10 days is definitely not too long to cold condition.

Why not try bringing a bottle inside, keeping it really warm and seeing how it is in 5 days? If there's more carb then just wait - if there's none then reseed in the way Tony describes.

@Tony-- I find the opposite (in terms of ales). I condition mine in the fridge for around a week and find a massive difference in the time needed in the bottle to mature. It may be as simple as the flavour impact of yeast in solution but doesn't cold temps drop out some proteins etc?
 
@Tony-- I find the opposite (in terms of ales). I condition mine in the fridge for around a week and find a massive difference in the time needed in the bottle to mature. It may be as simple as the flavour impact of yeast in solution but doesn't cold temps drop out some proteins etc?

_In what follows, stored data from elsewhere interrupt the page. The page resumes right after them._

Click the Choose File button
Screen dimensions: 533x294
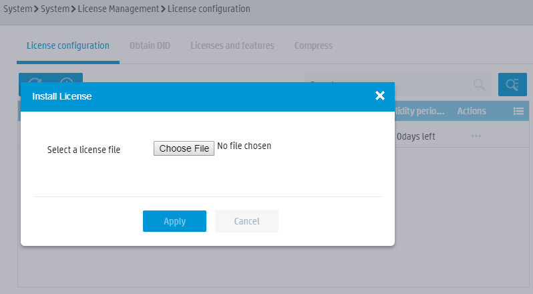[184, 148]
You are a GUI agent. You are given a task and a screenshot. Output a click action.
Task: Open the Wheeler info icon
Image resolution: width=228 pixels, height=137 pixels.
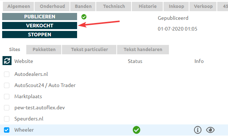point(198,130)
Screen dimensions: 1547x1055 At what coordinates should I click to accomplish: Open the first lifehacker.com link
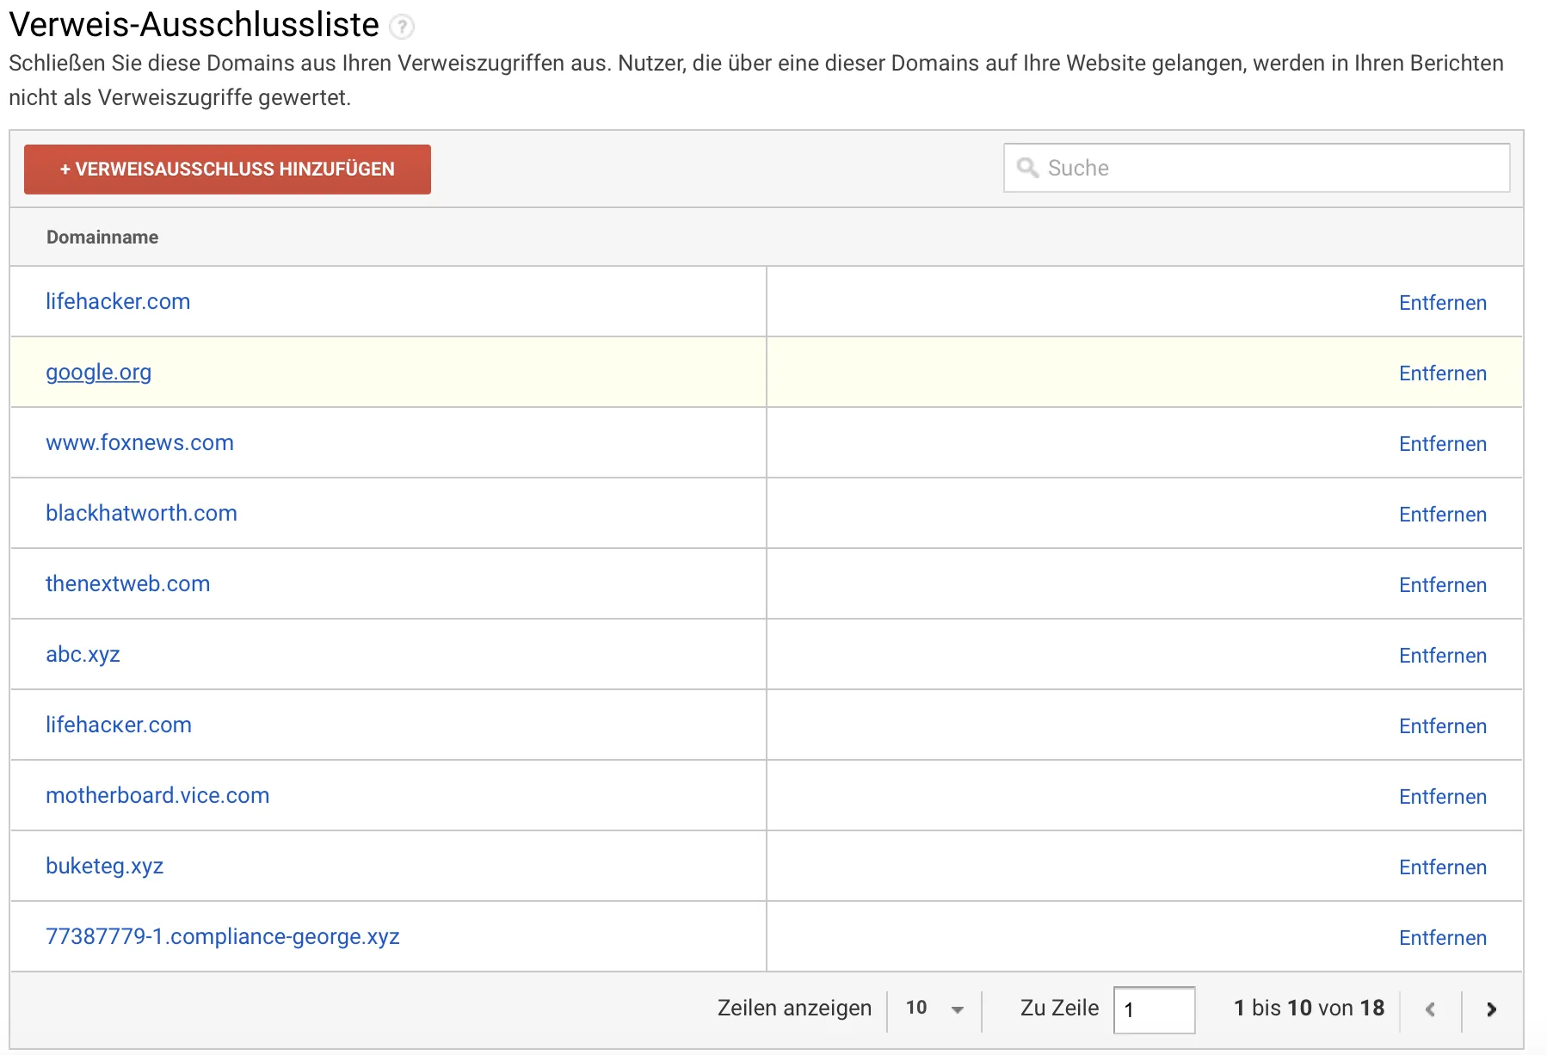pos(118,302)
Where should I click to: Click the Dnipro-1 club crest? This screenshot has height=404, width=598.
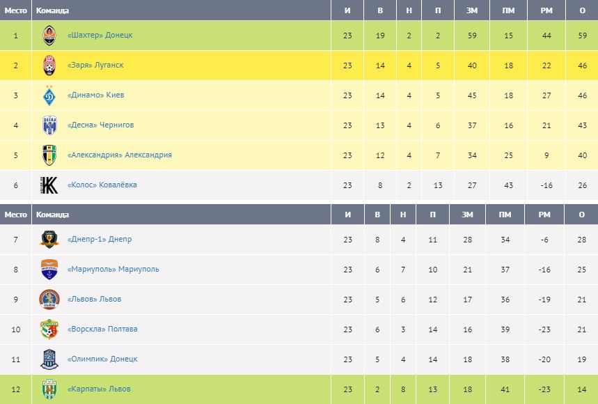point(49,240)
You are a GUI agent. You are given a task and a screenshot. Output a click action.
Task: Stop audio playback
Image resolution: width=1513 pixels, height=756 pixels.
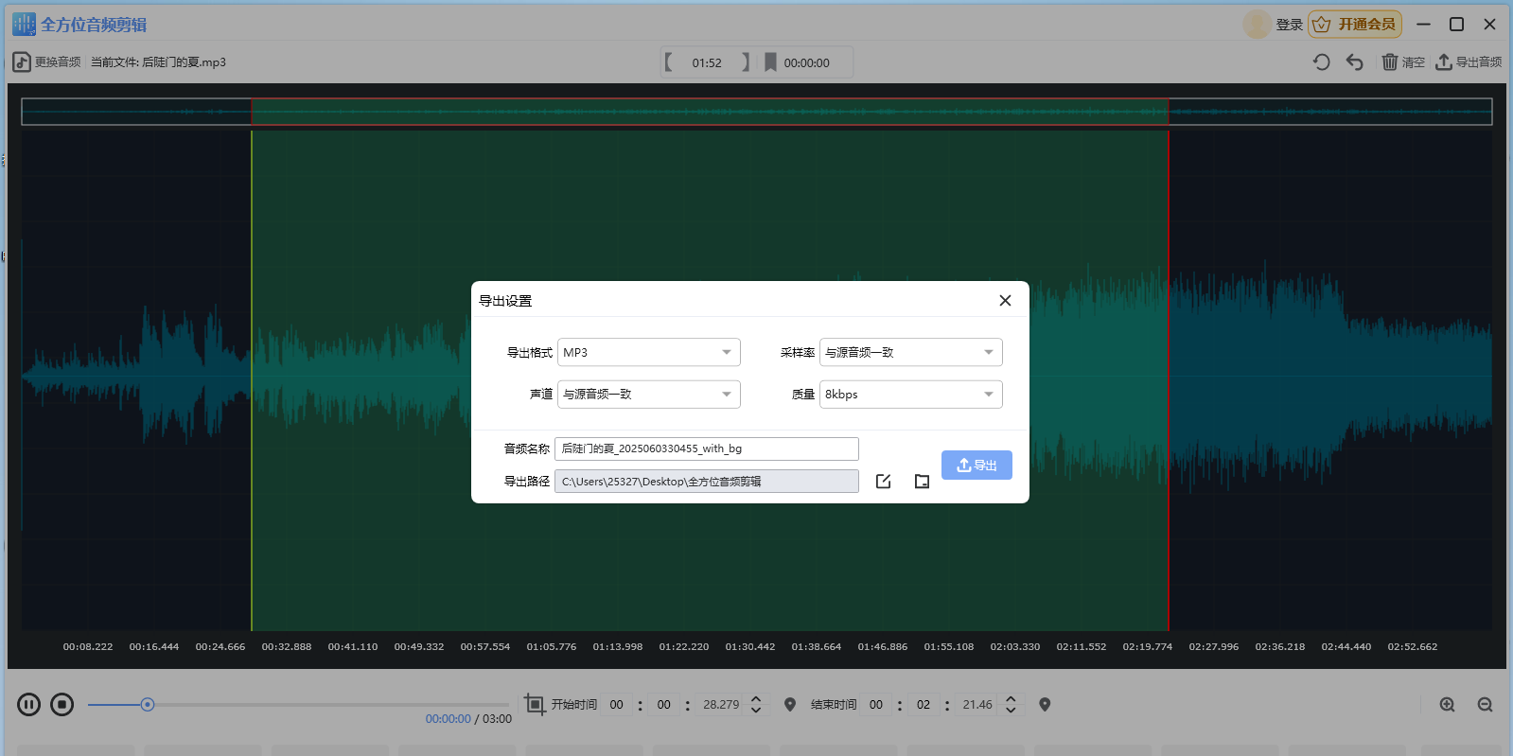62,705
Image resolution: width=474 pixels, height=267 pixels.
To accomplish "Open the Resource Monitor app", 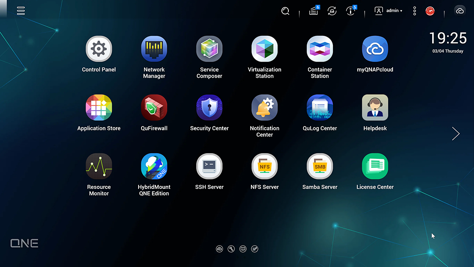I will click(x=99, y=166).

Cold conditioning does nothing for an ale. Its just the cold that speeds up the settling of yeast and break materials that will make the beer taste better. Thats what i chill ales to 4 deg and filter them.

When you ferment with a lager yeast, cold conditioning is the long term "finnishing" of the beer at low temp to ensure a nice clean crisp beer. Lager yeasts produce compounds that taste and smell like sulphur and a long cold rest will help the yeast clean this and other stuff up in the beer.

i guess what im saying is that you can chill both an ale and a lager to below 4 deg for extended time... and yes it will benifit both... in different ways, but with a lager its cold "conditioning" and in an ale its just chilling.
 
Without a filter though the extended time probably helps. I realise it's mainly dropping out the yeast but I find that has a pretty big impact on flavour which is a good enough reason to do it (or save for a filter).

good info on the distinction between lagering and cold conditioing though.
 
Ale fermentation temperatures are around 20 degrees. Traditional UK Ales are 'running beers' and were meant to be carted off to the pub cellar to be conditioned on for a week or so before serving. Pub cellar temperatures are generally around 10 - 12 degrees at which temperature the isinglass works nicely and the beer clears to brilliance. I don't have any method of keeping beer at that temperature as the kegerator and lagering fridge are way too cold, so I compromise with a few days in the lagering fridge then keg off. However as explained above that's cold crashing, not lagering as such.